## Material for the task
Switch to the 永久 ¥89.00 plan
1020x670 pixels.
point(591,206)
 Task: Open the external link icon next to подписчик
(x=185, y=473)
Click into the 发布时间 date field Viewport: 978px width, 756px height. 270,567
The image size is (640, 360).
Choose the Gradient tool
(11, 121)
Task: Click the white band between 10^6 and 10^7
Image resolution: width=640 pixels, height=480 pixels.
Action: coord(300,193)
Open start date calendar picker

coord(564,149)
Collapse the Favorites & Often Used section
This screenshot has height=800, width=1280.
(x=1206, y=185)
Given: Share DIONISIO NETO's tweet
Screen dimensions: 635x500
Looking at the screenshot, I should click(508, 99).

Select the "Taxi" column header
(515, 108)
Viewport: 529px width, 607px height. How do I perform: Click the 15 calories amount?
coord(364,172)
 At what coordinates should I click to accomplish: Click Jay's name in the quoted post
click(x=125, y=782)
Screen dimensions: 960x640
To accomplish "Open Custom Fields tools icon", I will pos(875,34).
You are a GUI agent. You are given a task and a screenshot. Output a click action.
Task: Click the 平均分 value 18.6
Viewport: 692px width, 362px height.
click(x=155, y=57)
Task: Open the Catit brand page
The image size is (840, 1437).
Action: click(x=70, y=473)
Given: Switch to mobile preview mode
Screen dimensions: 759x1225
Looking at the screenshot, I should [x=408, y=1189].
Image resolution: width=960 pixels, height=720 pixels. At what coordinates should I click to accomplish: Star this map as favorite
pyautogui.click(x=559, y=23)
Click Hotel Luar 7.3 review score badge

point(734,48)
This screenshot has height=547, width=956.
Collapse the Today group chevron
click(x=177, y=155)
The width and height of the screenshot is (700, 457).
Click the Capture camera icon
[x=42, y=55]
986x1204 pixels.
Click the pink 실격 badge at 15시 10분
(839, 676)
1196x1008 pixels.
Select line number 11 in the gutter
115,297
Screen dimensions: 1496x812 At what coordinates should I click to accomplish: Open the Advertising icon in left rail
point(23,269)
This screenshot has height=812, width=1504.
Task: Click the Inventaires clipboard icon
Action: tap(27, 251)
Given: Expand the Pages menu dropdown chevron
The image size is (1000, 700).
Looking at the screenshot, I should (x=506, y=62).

## Description of the task
Reproduce every entry exactly, with nothing added or dropped.

## Expected answer
Switch to the 永久 ¥89.00 plan
1020x670 pixels.
point(591,206)
 Task: Open the external link icon next to подписчик
(x=185, y=473)
Click into the 发布时间 date field Viewport: 978px width, 756px height. 270,567
The image size is (640, 360).
Choose the Gradient tool
(11, 121)
Task: Click the white band between 10^6 and 10^7
Image resolution: width=640 pixels, height=480 pixels.
Action: coord(300,193)
Open start date calendar picker

coord(564,149)
Collapse the Favorites & Often Used section
This screenshot has height=800, width=1280.
(x=1206, y=185)
Given: Share DIONISIO NETO's tweet
Screen dimensions: 635x500
Looking at the screenshot, I should click(508, 99).

Select the "Taxi" column header
(515, 108)
Viewport: 529px width, 607px height. How do I perform: Click the 15 calories amount?
coord(364,172)
 At what coordinates should I click to accomplish: Click Jay's name in the quoted post
click(x=125, y=782)
Screen dimensions: 960x640
To accomplish "Open Custom Fields tools icon", I will pos(875,34).
You are a GUI agent. You are given a task and a screenshot. Output a click action.
Task: Click the 平均分 value 18.6
Viewport: 692px width, 362px height.
click(x=155, y=57)
Task: Open the Catit brand page
The image size is (840, 1437).
Action: click(x=70, y=473)
Given: Switch to mobile preview mode
Screen dimensions: 759x1225
Looking at the screenshot, I should [x=408, y=1189].
Image resolution: width=960 pixels, height=720 pixels. At what coordinates should I click to accomplish: Star this map as favorite
pyautogui.click(x=559, y=23)
Click Hotel Luar 7.3 review score badge

point(734,48)
This screenshot has height=547, width=956.
Collapse the Today group chevron
click(x=177, y=155)
The width and height of the screenshot is (700, 457).
Click the Capture camera icon
[x=42, y=55]
986x1204 pixels.
Click the pink 실격 badge at 15시 10분
(839, 676)
1196x1008 pixels.
Select line number 11 in the gutter
115,297
Screen dimensions: 1496x812 At what coordinates should I click to accomplish: Open the Advertising icon in left rail
point(23,269)
This screenshot has height=812, width=1504.
Task: Click the Inventaires clipboard icon
Action: tap(27, 251)
Given: Expand the Pages menu dropdown chevron
The image size is (1000, 700).
Looking at the screenshot, I should (x=506, y=62).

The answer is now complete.